Synopsis: 86-year-old Irving Zisman takes a trip from Nebraska to North Carolina to take his 8 year-old grandson, Billy, back to his real father
Stars: Johnny Knoxville, Jackson Nicholl
Director: Jeff Tremaine
Running Length: 92 minutes
TMMM Score: (7/10)
Review: Sometimes it’s just good to laugh and not have to think too hard about it or hate yourself the next day. Jackass Presents: Bad Grandpa is a departure from the normal Jackass set-up that gives you free reign to laugh and not worry that you’re doing it at the expense of others.
Though I’ve sat through the first three Jackass movies with a mixture of both horror and laughter I wasn’t sure what to think about their newest film. The titular character was introduced in previous Jackass films and was used to good effect in the brief segments but how would a feature length film based on the character pan out? More importantly, what of the gags that the Jackass troupe is known for? Would they work as well in a structured setting or would they prove to be better suited for the free-form style that had already been successful in the previous entries in the series?
Well, much to my surprise the film is a lot better than I thought it was going to be with more of a focus on funny gags rather than moments to make you gag. Gags aside, at its heart Jackass Presents: Bad Grandpa has a nice message about the bonds of family and the relationships between the young and old. There’s also a healthy dose of penis jokes…and that never hurts.
Though the film takes a little while to get going, when it does take off it hums along nicely. After his druggie daughter can’t take care of her son (Jackson Nicholl, Fun Size), she enlists the help of her dad Irving Zisman (Johnny Knoxville, The Last Stand) to deliver the boy to his loser father via a cross country road trip. Along the way they stop at male strip clubs, beauty pageants, bingo halls, and country kitchen-esque restaurants which provide the settings for quite a few well set-up and usually bravely foul but always bravura pranks.

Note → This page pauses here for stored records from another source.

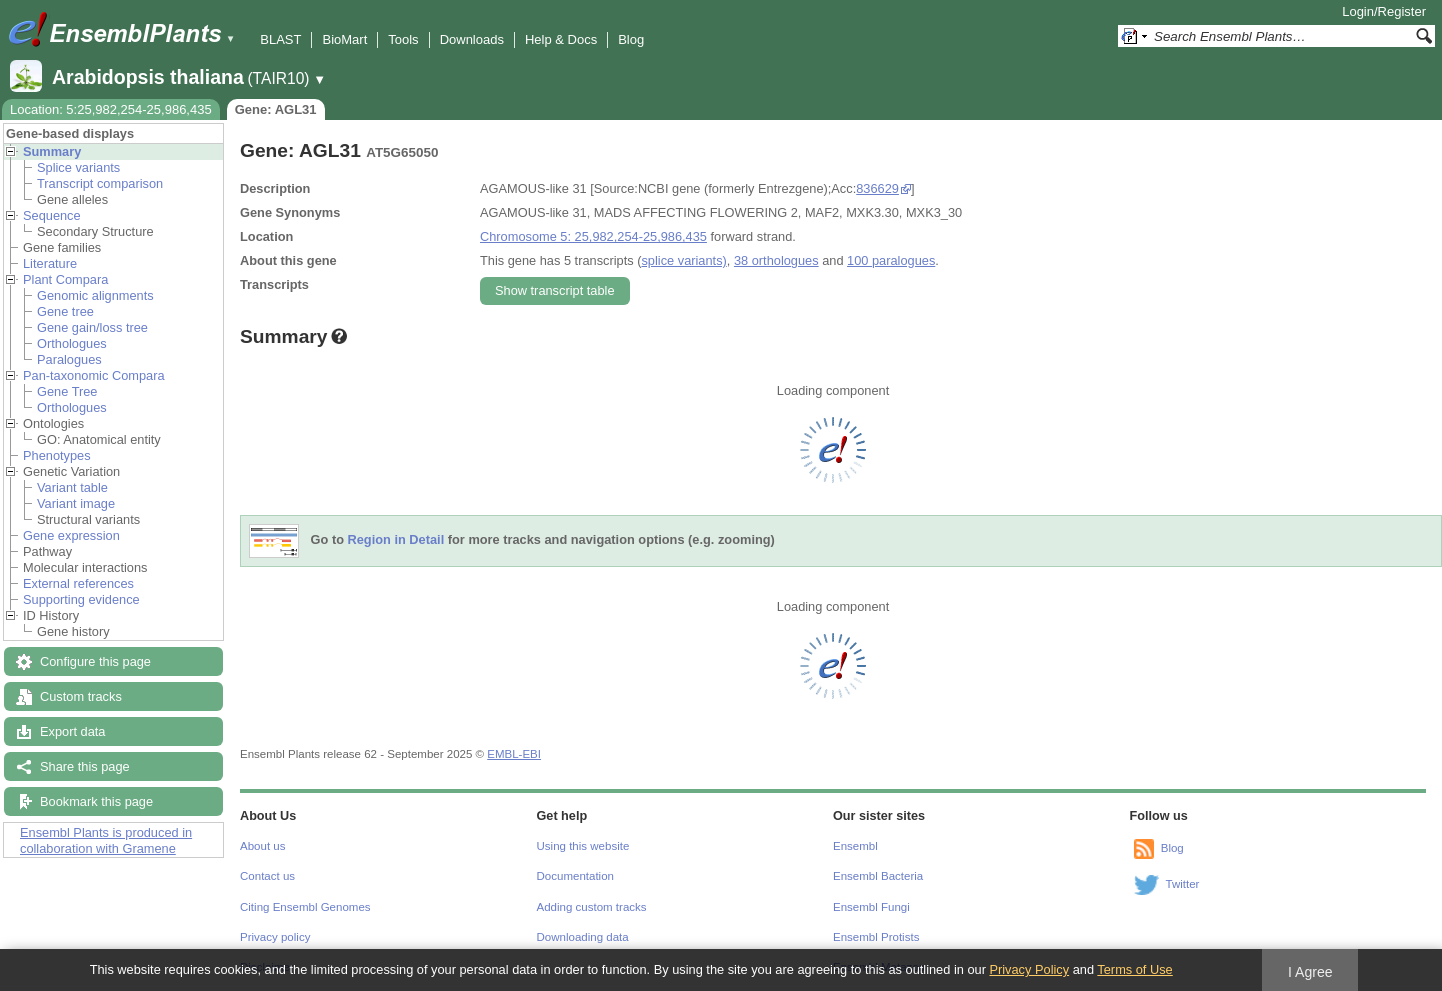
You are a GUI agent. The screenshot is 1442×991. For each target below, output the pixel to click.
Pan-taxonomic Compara (94, 375)
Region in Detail (396, 540)
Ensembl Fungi (871, 907)
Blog (631, 39)
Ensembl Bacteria (878, 876)
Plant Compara (65, 279)
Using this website (583, 846)
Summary (52, 151)
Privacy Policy (1029, 969)
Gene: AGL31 (276, 109)
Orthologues (72, 343)
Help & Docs (561, 39)
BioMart (344, 39)
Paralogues (69, 359)
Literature (50, 263)
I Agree (1310, 972)
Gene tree (65, 311)
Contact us (267, 876)
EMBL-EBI (514, 754)
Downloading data (583, 937)
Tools (403, 39)
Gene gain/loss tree (92, 327)
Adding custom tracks (592, 907)
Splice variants (78, 167)
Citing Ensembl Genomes (305, 907)
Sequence (52, 215)
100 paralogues (891, 260)
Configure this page (95, 661)
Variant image (76, 503)
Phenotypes (57, 455)
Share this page (85, 766)
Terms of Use (1134, 969)
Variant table (72, 487)
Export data (72, 731)
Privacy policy (275, 937)
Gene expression (71, 535)
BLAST (280, 39)
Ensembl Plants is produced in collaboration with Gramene (106, 840)
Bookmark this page (96, 801)
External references (78, 583)
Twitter (1183, 884)
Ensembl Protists (876, 937)
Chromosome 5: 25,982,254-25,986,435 (593, 236)
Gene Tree (67, 391)
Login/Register (1384, 11)
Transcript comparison (100, 183)
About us (262, 846)
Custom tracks (81, 696)
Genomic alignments (95, 295)
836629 (877, 188)
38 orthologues (776, 260)
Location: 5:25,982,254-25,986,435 (111, 109)
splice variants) (683, 260)
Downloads (472, 39)
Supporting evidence (81, 599)
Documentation (575, 876)
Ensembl (855, 846)
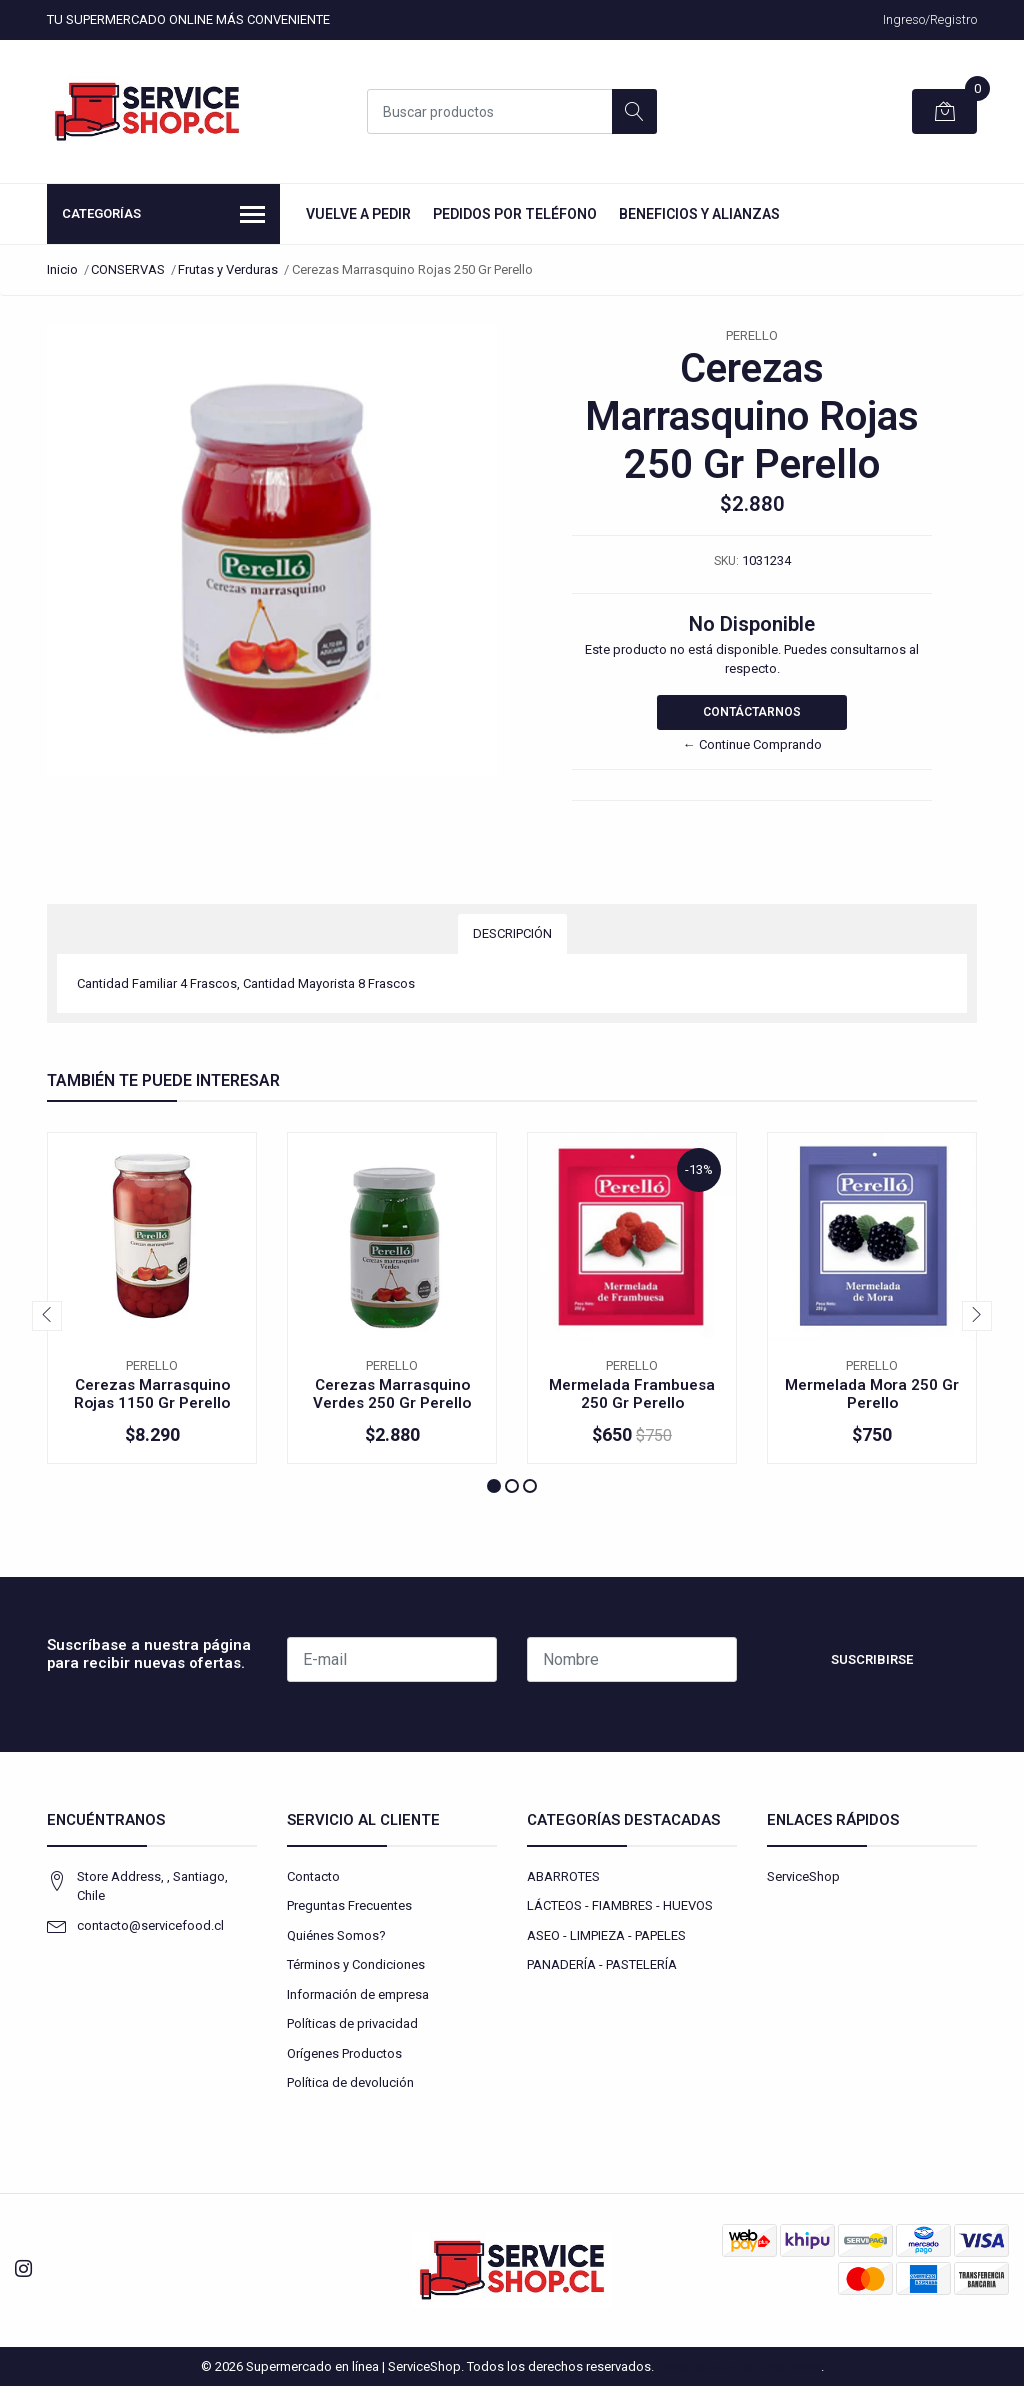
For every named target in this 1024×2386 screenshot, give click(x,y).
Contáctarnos (752, 712)
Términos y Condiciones (356, 1964)
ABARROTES (563, 1876)
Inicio (62, 269)
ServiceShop (803, 1876)
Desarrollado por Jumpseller (739, 2366)
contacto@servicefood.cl (150, 1925)
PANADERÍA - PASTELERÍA (602, 1964)
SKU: (726, 561)
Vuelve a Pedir (358, 214)
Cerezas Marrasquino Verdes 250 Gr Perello (392, 1394)
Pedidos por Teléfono (515, 214)
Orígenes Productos (344, 2053)
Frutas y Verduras (228, 269)
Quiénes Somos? (336, 1935)
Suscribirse (872, 1659)
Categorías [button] (163, 216)
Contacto (313, 1876)
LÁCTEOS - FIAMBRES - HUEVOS (620, 1905)
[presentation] (47, 1316)
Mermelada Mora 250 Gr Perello (872, 1394)
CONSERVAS (128, 269)
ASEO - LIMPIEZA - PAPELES (606, 1935)
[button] (494, 1486)
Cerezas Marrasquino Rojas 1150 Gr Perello (152, 1394)
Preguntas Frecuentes (349, 1905)
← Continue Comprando (752, 744)
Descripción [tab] (512, 933)
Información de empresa (358, 1994)
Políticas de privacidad (352, 2023)
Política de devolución (350, 2082)
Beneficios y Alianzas (699, 214)
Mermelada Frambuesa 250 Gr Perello (632, 1394)
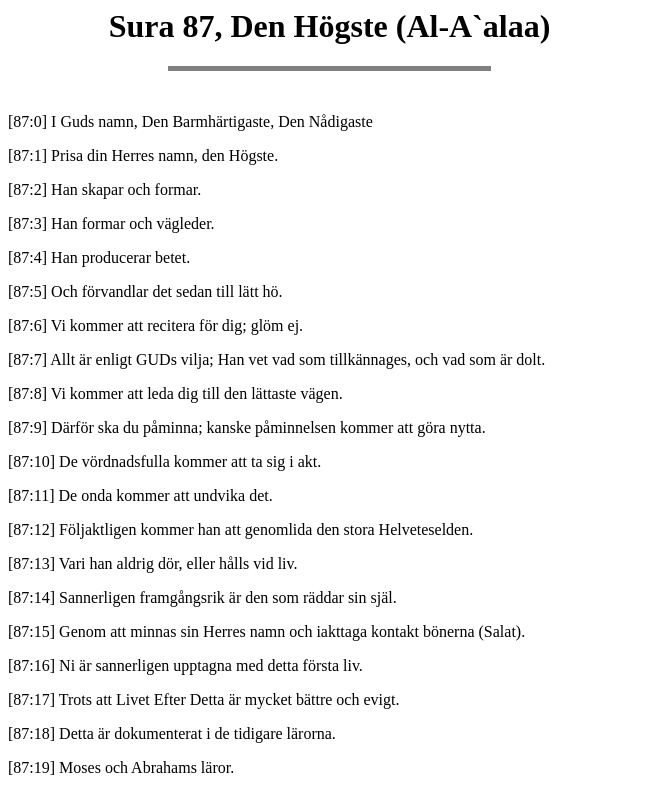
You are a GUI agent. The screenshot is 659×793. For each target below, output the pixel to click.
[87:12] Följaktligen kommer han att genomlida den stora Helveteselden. (240, 529)
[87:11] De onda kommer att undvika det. (140, 495)
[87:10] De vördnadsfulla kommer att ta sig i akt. (164, 461)
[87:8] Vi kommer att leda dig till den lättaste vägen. (175, 393)
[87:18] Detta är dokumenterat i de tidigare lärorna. (172, 733)
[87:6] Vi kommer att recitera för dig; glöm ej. (155, 325)
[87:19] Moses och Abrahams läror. (121, 767)
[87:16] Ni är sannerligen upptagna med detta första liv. (185, 665)
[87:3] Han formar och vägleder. (111, 223)
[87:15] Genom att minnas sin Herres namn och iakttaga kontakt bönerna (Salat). (266, 631)
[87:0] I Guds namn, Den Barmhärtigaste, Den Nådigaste (190, 121)
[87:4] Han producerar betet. (99, 257)
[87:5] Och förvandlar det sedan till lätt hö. (145, 291)
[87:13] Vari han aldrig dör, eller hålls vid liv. (153, 563)
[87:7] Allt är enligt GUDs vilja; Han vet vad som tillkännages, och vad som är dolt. (276, 359)
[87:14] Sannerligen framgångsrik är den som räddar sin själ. (202, 597)
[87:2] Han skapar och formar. (104, 189)
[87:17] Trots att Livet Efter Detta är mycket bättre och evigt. (203, 699)
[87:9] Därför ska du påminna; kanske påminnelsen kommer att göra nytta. (247, 427)
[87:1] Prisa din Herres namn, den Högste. (143, 155)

This film goes beyond one off pranks and finds ways to make these situations actually funny…rather than being funny at the price of humiliating others. There are some nice slices of life moments when the prank targets wind up making some surprisingly sensitive and honorable decisions when faced with the choices Knoxville and director Jeff Tremaine offer them. Their reactions may be funny but they also show the good in people at the same time. Maybe there’s a small softening of the Jackass troupe and there’s a big pay-off to be had if you can just go with it.
The movie actually works best when its just Knoxville and Nicholl in the car during exchanges that feel unscripted but clearly have at least some structure to them. Both actors are game for fun but it’s not hard to imagine that Nicholl will look back at this in 10 years and cringe at the some of the things he’s asked to do and say to total strangers.
Still…it all seems in good fun and that’s what these movies are ultimately going for anyway. I think this movie came along when I just needed to laugh – and isn’t that what these films have always been about? It’s not the throwaway distraction that the other Jackass films have been but a harmless and enjoyable prank-filled trek across the US.